Global oil prices have already surged due to the conflict. “Murban crude, Kenya’s key benchmark rose from an average of USD 63.06 per barrel in February 2026 to a peak above USD 116 per barrel by mid-March,” the CS said.
Mbadi said that although the country currently has adequate fuel stockshe has warned of looming price increases.
“While petroleum supply remains adequate in the short term, import for May and June are likely to reflect higher global prices, posing a significant risk of further increases in domestic pump prices with attendant inflationary and fiscal pressures,” the CS said.
The government has set aside funds to cushion consumers from rising fuel costs. “In FY 2025/26, the Fuel Stabilization Fund was allocated Sh25 billion, of which approximately Sh 16 billion is currently available,” the CS stated.
Beyond fuel, the conflict is expected to disrupt key export sectors, including tea and livestock.
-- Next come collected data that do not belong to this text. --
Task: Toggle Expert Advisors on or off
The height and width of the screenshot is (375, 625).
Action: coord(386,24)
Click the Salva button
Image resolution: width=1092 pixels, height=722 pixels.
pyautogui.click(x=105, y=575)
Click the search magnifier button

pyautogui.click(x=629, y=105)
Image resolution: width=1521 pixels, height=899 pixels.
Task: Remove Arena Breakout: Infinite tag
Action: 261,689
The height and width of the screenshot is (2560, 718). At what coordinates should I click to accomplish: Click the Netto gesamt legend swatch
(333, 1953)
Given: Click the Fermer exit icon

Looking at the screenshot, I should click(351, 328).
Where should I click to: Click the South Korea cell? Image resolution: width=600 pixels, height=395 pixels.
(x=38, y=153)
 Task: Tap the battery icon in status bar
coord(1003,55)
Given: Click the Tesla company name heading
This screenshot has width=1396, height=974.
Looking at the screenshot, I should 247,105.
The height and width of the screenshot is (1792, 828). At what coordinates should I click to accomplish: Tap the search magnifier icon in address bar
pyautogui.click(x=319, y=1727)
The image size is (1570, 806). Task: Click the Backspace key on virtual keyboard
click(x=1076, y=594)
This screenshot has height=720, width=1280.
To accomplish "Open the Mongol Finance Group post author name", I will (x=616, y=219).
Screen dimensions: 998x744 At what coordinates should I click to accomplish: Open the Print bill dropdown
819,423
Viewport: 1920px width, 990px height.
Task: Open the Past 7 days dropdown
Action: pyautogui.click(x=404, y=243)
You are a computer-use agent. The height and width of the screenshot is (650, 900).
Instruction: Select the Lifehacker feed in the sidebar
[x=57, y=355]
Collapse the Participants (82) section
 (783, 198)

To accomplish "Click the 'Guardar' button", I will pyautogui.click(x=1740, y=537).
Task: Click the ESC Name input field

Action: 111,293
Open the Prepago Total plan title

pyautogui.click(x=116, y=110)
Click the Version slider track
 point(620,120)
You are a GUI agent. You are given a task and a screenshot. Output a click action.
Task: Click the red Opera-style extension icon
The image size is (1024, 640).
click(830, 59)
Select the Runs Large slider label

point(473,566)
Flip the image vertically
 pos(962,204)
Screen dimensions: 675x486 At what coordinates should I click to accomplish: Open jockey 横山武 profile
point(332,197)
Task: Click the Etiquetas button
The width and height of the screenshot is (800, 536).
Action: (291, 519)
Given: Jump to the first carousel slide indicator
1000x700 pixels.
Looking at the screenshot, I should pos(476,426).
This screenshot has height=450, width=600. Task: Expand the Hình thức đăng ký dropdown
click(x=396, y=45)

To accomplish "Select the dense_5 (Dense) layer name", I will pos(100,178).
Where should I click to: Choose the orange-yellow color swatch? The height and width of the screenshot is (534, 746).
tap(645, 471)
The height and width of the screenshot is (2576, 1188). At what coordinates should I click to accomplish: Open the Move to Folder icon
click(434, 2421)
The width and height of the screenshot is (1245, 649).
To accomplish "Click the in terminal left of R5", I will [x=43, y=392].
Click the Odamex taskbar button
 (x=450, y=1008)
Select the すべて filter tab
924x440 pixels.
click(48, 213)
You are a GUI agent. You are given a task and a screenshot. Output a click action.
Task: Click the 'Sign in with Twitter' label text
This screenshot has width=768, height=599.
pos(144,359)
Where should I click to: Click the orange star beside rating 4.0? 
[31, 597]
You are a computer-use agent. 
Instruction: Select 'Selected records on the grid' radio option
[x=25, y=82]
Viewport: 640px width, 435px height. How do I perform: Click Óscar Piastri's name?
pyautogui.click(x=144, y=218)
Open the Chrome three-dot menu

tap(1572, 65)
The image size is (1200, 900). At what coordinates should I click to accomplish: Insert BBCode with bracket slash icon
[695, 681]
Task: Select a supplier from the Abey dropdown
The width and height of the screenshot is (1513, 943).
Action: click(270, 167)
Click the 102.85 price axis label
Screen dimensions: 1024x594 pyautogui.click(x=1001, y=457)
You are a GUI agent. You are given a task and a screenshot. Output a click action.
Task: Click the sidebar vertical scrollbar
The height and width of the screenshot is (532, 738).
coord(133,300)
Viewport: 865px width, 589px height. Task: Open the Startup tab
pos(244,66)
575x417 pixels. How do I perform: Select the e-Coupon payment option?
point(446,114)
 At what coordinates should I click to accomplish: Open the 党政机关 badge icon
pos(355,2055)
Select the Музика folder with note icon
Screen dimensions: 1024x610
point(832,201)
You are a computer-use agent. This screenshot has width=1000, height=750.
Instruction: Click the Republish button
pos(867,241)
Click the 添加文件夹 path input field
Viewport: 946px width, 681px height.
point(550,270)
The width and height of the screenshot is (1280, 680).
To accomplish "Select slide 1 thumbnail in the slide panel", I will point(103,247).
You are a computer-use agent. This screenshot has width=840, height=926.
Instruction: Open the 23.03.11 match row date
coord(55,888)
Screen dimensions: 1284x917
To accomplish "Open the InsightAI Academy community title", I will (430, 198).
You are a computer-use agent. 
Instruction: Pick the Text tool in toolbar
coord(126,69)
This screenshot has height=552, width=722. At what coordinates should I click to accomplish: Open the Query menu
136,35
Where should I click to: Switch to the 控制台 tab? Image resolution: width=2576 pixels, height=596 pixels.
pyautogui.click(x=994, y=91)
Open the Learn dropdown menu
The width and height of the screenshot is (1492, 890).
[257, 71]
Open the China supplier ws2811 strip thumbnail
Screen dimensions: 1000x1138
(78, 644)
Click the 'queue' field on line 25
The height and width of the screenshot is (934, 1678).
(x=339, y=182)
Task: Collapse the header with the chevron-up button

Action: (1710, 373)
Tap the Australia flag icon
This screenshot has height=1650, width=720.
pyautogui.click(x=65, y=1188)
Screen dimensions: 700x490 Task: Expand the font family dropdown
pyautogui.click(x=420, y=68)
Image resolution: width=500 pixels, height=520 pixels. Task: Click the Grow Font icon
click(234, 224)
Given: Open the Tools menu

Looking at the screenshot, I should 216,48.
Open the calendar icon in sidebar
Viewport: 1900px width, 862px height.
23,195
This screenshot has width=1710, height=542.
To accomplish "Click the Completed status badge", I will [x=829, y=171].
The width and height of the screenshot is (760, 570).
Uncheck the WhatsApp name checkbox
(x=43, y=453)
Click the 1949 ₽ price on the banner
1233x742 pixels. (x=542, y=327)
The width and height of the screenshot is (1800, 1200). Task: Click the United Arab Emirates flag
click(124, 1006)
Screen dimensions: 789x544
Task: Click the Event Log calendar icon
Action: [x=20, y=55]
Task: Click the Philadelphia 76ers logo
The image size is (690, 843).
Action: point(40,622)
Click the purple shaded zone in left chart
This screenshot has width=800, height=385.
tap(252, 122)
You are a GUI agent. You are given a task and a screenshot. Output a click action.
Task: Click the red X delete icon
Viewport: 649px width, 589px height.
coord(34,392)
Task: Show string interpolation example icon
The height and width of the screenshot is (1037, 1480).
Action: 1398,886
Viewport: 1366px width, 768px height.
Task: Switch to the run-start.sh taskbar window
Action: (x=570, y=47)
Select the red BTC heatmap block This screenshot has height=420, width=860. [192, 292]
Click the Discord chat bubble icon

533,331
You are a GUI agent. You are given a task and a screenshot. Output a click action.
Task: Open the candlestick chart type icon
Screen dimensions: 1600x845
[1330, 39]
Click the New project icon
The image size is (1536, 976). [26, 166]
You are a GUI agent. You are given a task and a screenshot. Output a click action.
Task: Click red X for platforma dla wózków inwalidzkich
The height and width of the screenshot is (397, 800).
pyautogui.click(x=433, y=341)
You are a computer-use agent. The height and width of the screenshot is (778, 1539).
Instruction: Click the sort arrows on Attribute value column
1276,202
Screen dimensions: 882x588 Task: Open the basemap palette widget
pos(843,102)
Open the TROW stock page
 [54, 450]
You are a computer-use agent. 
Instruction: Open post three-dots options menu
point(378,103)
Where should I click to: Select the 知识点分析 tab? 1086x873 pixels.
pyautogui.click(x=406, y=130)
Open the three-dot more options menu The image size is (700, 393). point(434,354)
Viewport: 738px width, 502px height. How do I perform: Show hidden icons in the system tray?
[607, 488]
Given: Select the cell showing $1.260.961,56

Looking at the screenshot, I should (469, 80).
The Treasury revealed that Kenya’s tea exports heavily depend on Middle Eastern markets.
“In 2025, the region imported approximately 585 million kilograms of tea valued at USD 2.13 billion, of which Kenya supplied about 331 million kilograms valued at USD 983 million,” the CS said.
Livestock exports have already taken a hit. “Disruptions to these markets have led to an estimated revenue loss of about Sh250 billion per week, with Kenya’s six licensed export slaughterhouses operating at near-zero capacity,” the CS disclosed.
The broader economic outlook also points to rising inflationary pressures. “Rising oil prices are expected to exert upward pressure on inflation through higher fuel, transport, and production costs,” the CS said, warning that inflation could exceed 6.0 percent if high prices persist.
Revenue collection is also at risk due to the disruption in trade and economic activity. “Preliminary estimates suggest cumulative revenue losses of up to Sh60 billion, depending on the duration and severity of the shock,” the CS noted.
Kenya’s fiscal position remains constrained, limiting its ability to respond aggressively to the crisis. “Kenya’s fiscal position remains highly constrained, with a debt service-to-revenue ratio of about 67.1 percent, limiting scope for discretionary fiscal intervention,” the CS said.
To mitigate the risks, the government plans to diversify export markets, strengthen fuel price stabilization measures, and enhance foreign exchange reserves.
“The Government will continue to implement targeted, coordinated, and timely interventions to mitigate risks and safeguard macroeconomic stability,” the CS assured lawmakers.
The CS has conclusively emphasized the need for swift policy action to shield the economy from external shocks.
“Kenya’s economy remains resilient but exposed to significant external and domestic risks,” the CS said, adding that “timely and coordinated policy implementation will be critical to safeguarding economic stability and maintaining growth momentum in FY 2026/27.”